** Opening Page extract block **

Yesterday afternoon I went for a walk and ran into a mixed feeding flock of chickadees, goldfinches, siskins, and redpolls working their way through a stand of hemlock trees. It was the first time I’d seen redpolls out in the woods rather than at a feeder, so I stopped to watch them for a bit. Eventually, though, it was one of the goldfinches that really caught my eye.
American Goldfinches (Spinus tristis) are sexually dimorphic in the summer, meaning the males and females look different – in this case, the males are bright yellow with a black cap while the females are drab olive. For winter, however, the males molt into olive-drab plumage of their own and are usually almost indistinguishable from their ladies. What I spotted yesterday was a goldfinch that seemed to defy this rule. Here we are in December and he (?) still had a bright yellow face.
I can tell you how and why the males change color – the lemon-yellow color in their feathers comes from pigments in their food called carotenoids. It helps the males attract females, who know that a brightly-colored male must be getting a high-quality diet and might have good genes to pass on to her offspring. In the winter, when they’re not breeding, males presumably switch to a less conspicuous color in order to avoid predators.

** Closing Page extract block **
** Opening Provided material block **

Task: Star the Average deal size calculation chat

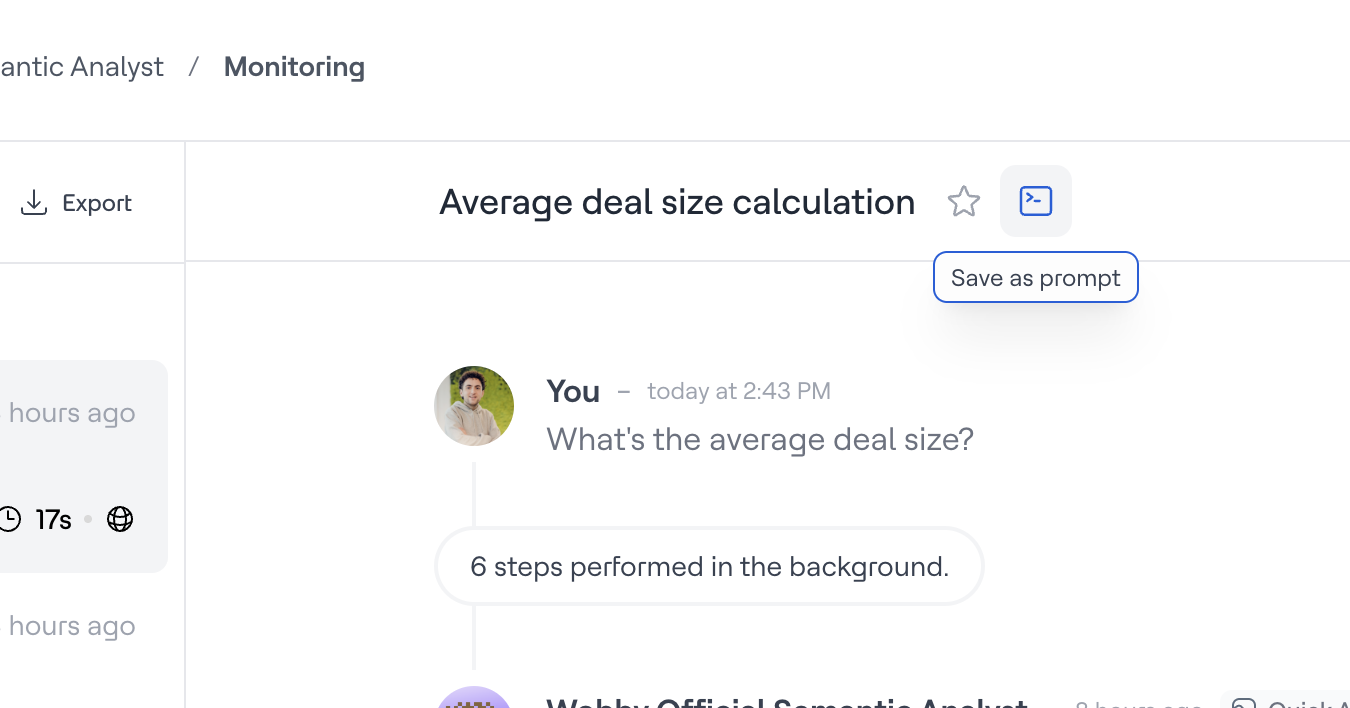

** Closing Provided material block **

- [Activity list]
1 > List every kind of bird named as part of the mixed feeding flock in the passage about the winter goldfinch.
2 > Continue the passage about the winter goldfinch from its last sentence.
The data has no connection to the passage about the winter goldfinch.

- [Responses to the tasks]
1 > chickadees, goldfinches, siskins, redpolls

2 >
What I don’t know is why some males actually keep varying amounts of their yellow color through the winter (and some don’t). In fact, if you pay attention to the goldfinches coming and going from your feeder you can even pick out individuals based on how much yellow they retain and where it on their bodies it is. Does this have something to do with age? Diet? Hormones? Beats me, and I haven’t been able to find any answers online, either.
I’m not even 100% sure these birds are necessarily males. Weird things happen with bird plumage sometimes. In this case, I’m thinking of female Mallards, which can develop male-ish coloration as they get older and their hormones get out of whack.